The study of British adults published in The Lancet Infectious Diseases journal on Wednesday found that people who experience breakthrough infections are 49 percent less likely to experience the long-term effects known as “long COVID-19” than those who are unvaccinated.
“This is really, I think, the first study showing that long Covid is reduced by double vaccination, and it’s reduced significantly,” Claire Steves, a geriatrician at King’s College London and the study’s lead author, told The New York Times.
“We don’t have a treatment yet for long Covid,” Steves said, according to the Times. However, she added that getting vaccinated “is a prevention strategy that everybody can engage in.”
Some people infected with the virus experience long-term effects — meaning they last at least four weeks after infection— known as long COVID-19. Individuals can report symptoms including fatigue, sleep disorders and shortness of breath that last for months.
The new study also revealed that people who received both doses of Pfizer-BioNTech, Moderna or AstraZeneca vaccines experienced symptoms less often than those who are not vaccinated.
In previous research, unvaccinated people were also 29 times more likely to be hospitalized with COVID-19, while those vaccinated seem only to experience mild symptoms.
“Of course, vaccines also massively reduce your risk of getting infected in the first place,” Steves told the Times.

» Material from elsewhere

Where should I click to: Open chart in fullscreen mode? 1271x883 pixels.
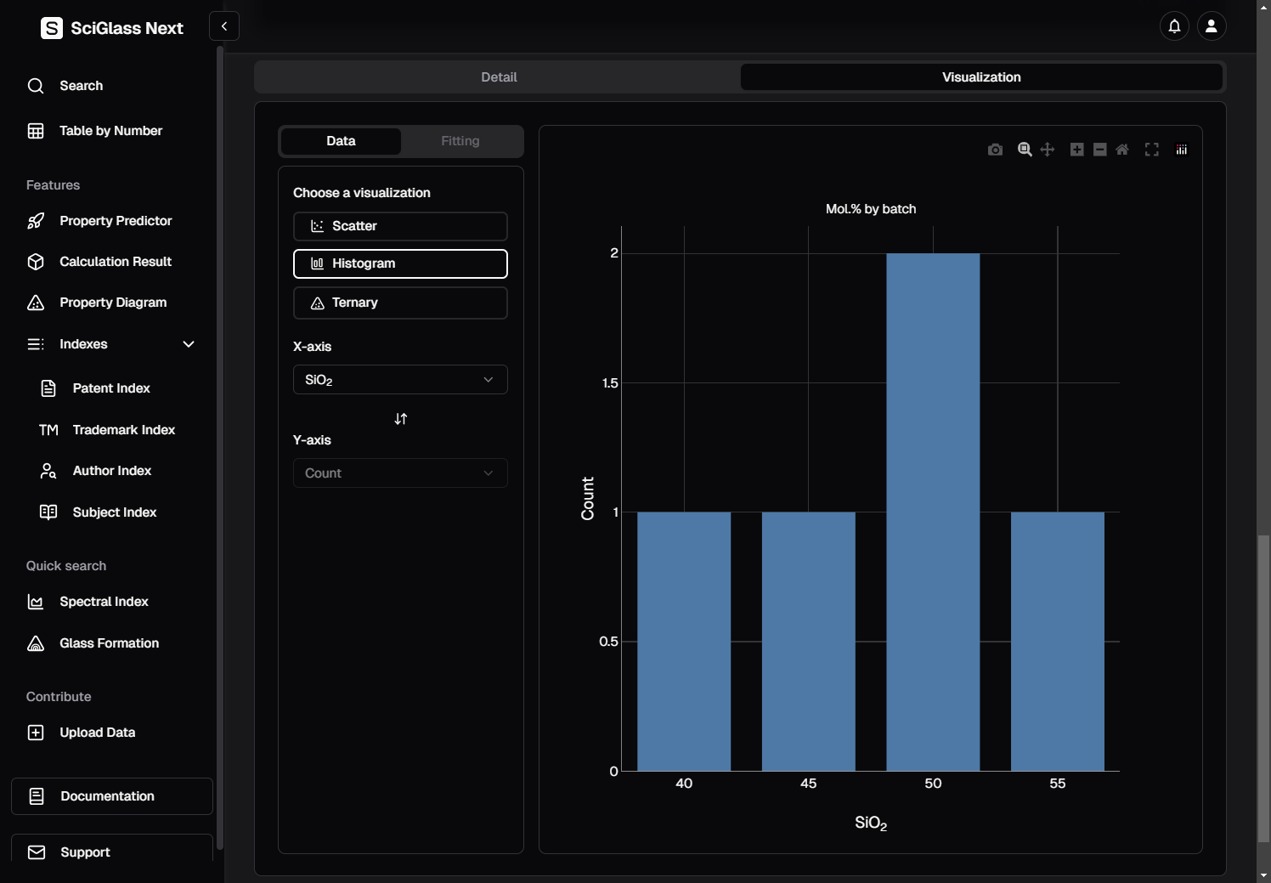click(x=1152, y=150)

She added that the lowered risk means that vaccination should also reduce the odds of long COVID-19.
The study does suffer from limitations, researchers acknowledge, the most prominent of which is that all the data is self-reported. “Long COVID-19” is difficult to study due to its wide-ranging symptoms and severity.
However, Steves said she is hopeful that the study will encourage more young people to get the vaccine.
“Being out of action for six months has a major impact on people’s lives,” she told the Times. “So, if we can show that their personal risk of long Covid is reduced by getting their vaccinations, that may be something that may help them make a decision to go ahead and get a vaccine.”
The research was released as the highly contagious delta variant is causing more breakthrough cases than other versions of the virus, the Times noted.